## Reading passage
In the present Article, the author has reviewed only the issues on violation of Art. 12 and Art. 14, where reference was made and the Singapore court showed dissent to the Indian jurisprudence.

Reinforcing Colonial Anti - Gay Laws in Singapore:

The attempt to repeal a Singapore law prohibiting gay sex has miserably failed, marking a setback for efforts to advocate greater LGBT rights in Asia. Two of the grounds on which the Plaintiff had relied in order to challenge the constitutionality of Section 377A[1] was Art. 12 which administers for the equality clause and Art. 14(1)(a) which states right to freedom of expression, both of which are para materia with Art. 14 and Art. 19(1)(a) of the Indian Constitution. The provision of Art. 12(1) was raised for being under- inclusive and over- inclusive i.e., for not criminalizing female homosexual conduct and on the issue of criminalizing private conduct which however does not harm public morality and decency, respectively. The dilemma lies in the incorporation of the broader test of “proportionality” in the reasonable classification test. The Plaintiff while placing credence over different nations jurisprudence which share similar history and legal system to that of Singapore, highlighted the criticisms of the reasonable classification test as it operates solely as a threshold inquiry, not including “proportionality” as an indicator for testing reasonable classification.

## Instructions for the task
In the passage on the Section 377A challenge in Singapore, which articles of the Indian Constitution are Singapore's Art. 12 and Art. 14(1)(a) said to be para materia with?

## Dataset rows
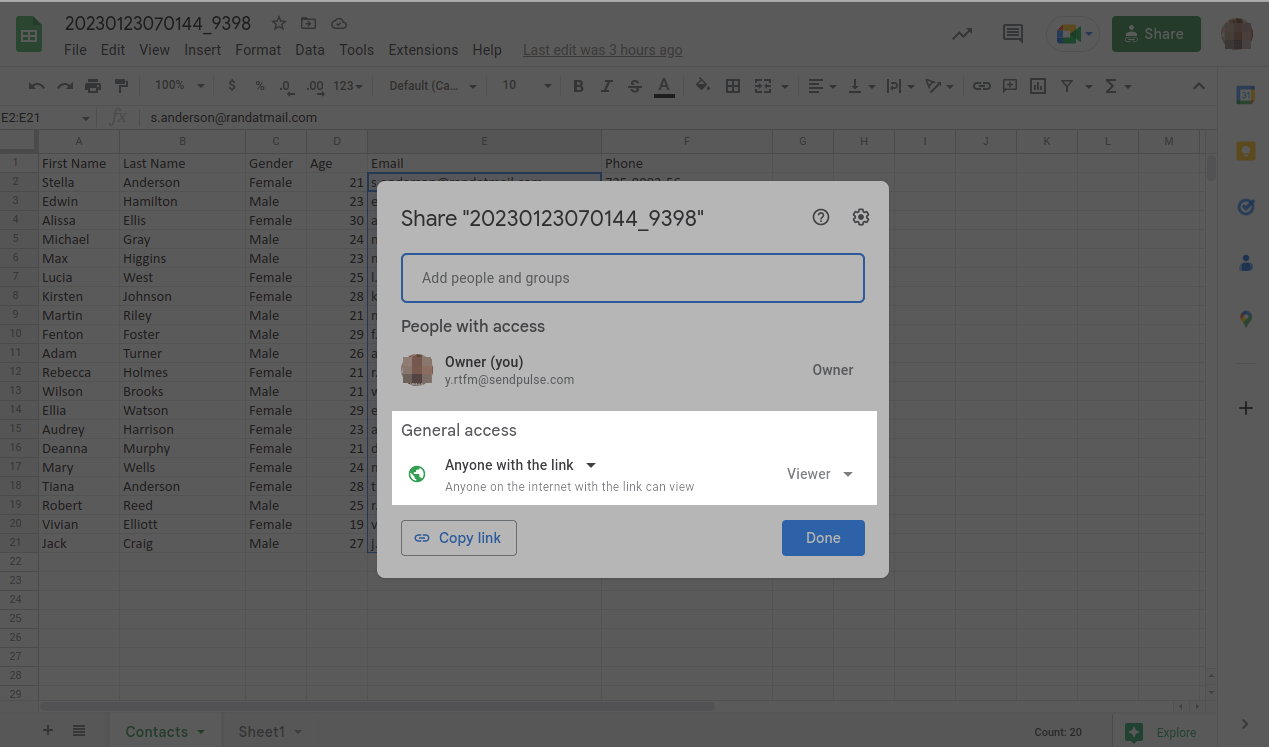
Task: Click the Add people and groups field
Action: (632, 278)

==

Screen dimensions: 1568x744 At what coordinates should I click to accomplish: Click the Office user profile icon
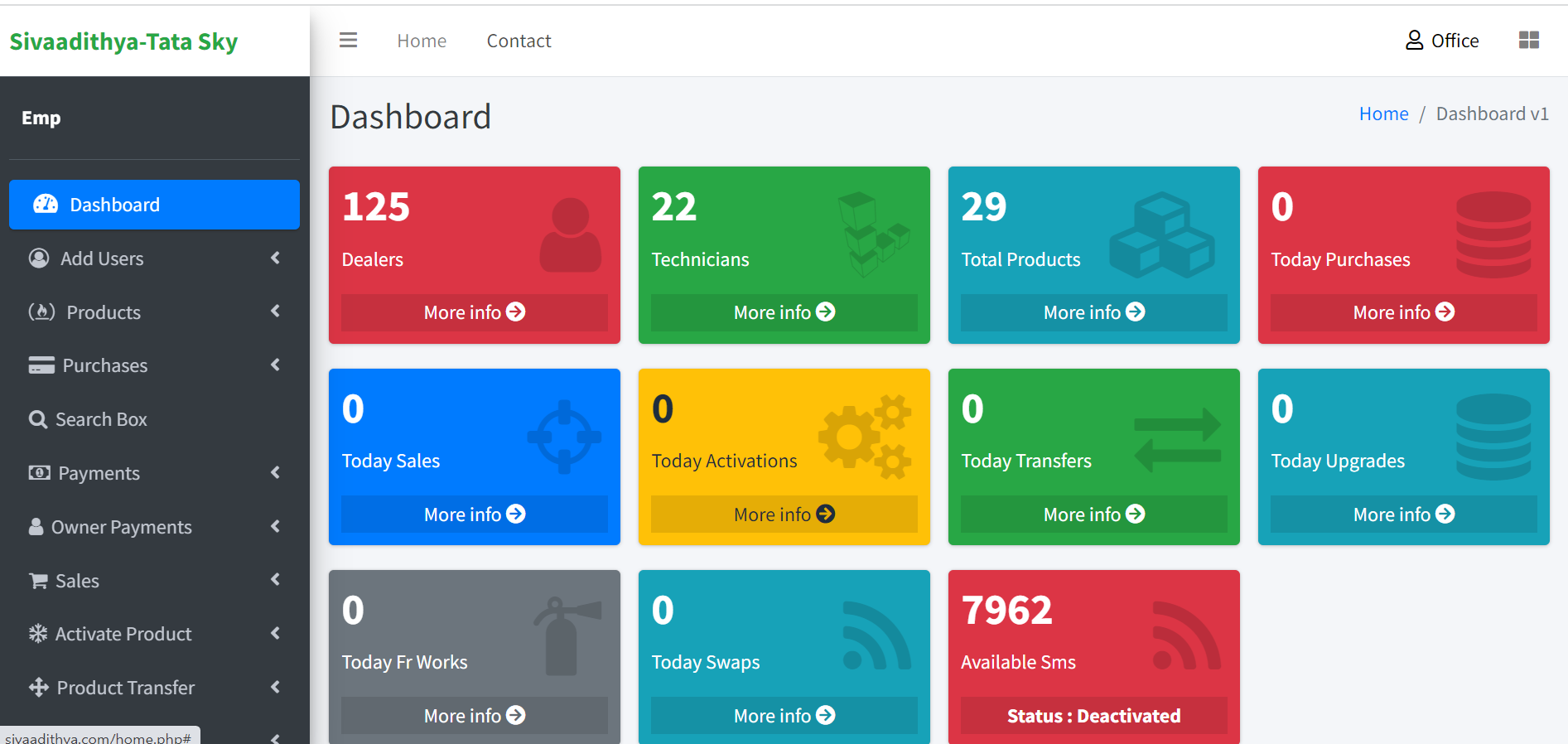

* * *

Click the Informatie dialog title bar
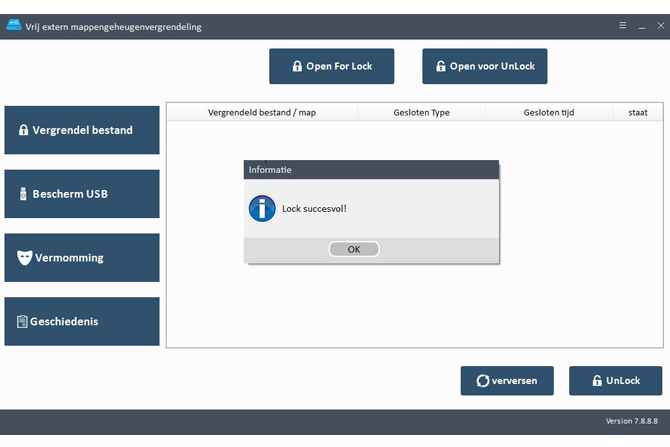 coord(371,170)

## Solution for this exercise
Art. 14 and Art. 19(1)(a) of the Indian Constitution.